Ocular hypotensive and vasodilative effects of two β-adrenergic blockers with intrinsic sympathomimetic activity

Abstract

Purpose. The ocular hypotensive and vasodilative effects of vaninolol and eugenolol, two β-adrenergic blockers with intrinsic sympathomimetic activity, were tested in rabbits and their pharmacologic mechanisms were also studied in vitro.Methods. Intraocular pressure was measured in ocular hyper-tonic rabbits which were induced by infusing 20% NaCl or 5% glucose solution. The rabbit's ocular blood flow was determined using the colored microsphere technique. The concentrations of cAMP were evaluated in porcine ciliary body and cultured A7r5 smooth muscle cells by radioimmunoassay. Ca+2 concentration was measured in A7r5 cells by spectrofluorometry after loading cells with Fura-2-AM.Results. It was found that 0.5% eugenolol and vaninolol could suppress the intraocular pressure in glucose-induced ocular hypertensive rabbits and delay the intraocular pressure recovery in NaCl-induced ocular hypertensive rabbits. In addition, both agents improved the ocular blood flow in the iris, ciliary body, retina and choroid.

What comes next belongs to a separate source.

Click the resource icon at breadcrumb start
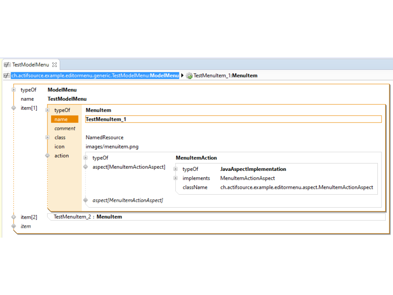The width and height of the screenshot is (393, 295). (x=7, y=76)
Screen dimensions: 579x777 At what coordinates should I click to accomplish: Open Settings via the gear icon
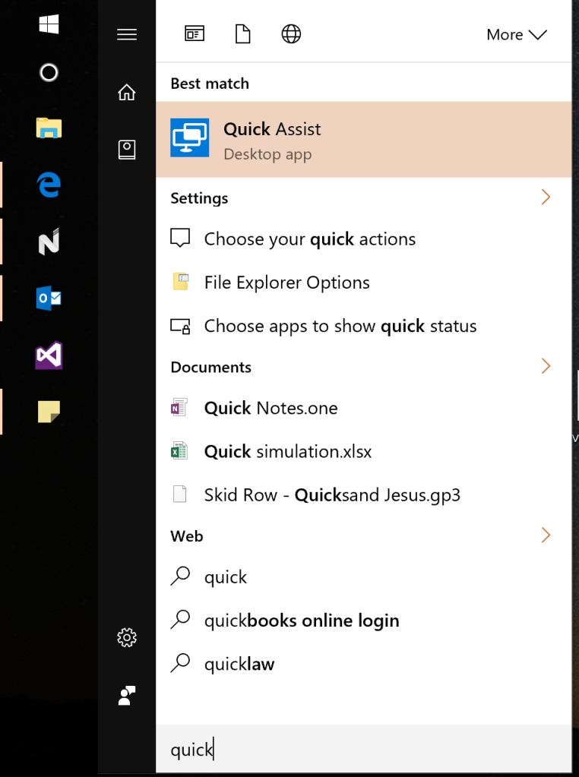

Vaninolol and eugenolol of 10 μM inhibited the basal cAMP accumulation from 23.9 ± 2.0 of control to 8.7 ± 0.4 and 2.4 ± 0.1 respectively and inhibited the isoproterenol-induced cAMP accumulation from 154.3 ± 13.6 to 120.6 ± 8.3 and 74.2 ± 6.1 respectively in the porcine ciliary body. The cellular cAMP concentration was significantly increased from 10 ± 1 of control to 96 ± 5 (vaninolol) and 38 ± 3 (eugenolol) in cultured A7r5 smooth muscle cells. Both agents also increased the intracellular calcium concentration in A7r5 cells.Conclusions. These results indicate that the lowering of intraocular pressure by vaninolol and eugenolol may be due to cAMP suppression in the ciliary body by β-antagonist and/or α2-agonist activities. Both agents cause vasodilation via β2-agonist action that increase the smooth muscle cellular cAMP level more than vasoconstriction via α-agonist activity by increasing an influx of extracellular Ca+2. Curr. Eye Res. 17: 700–707, 1998.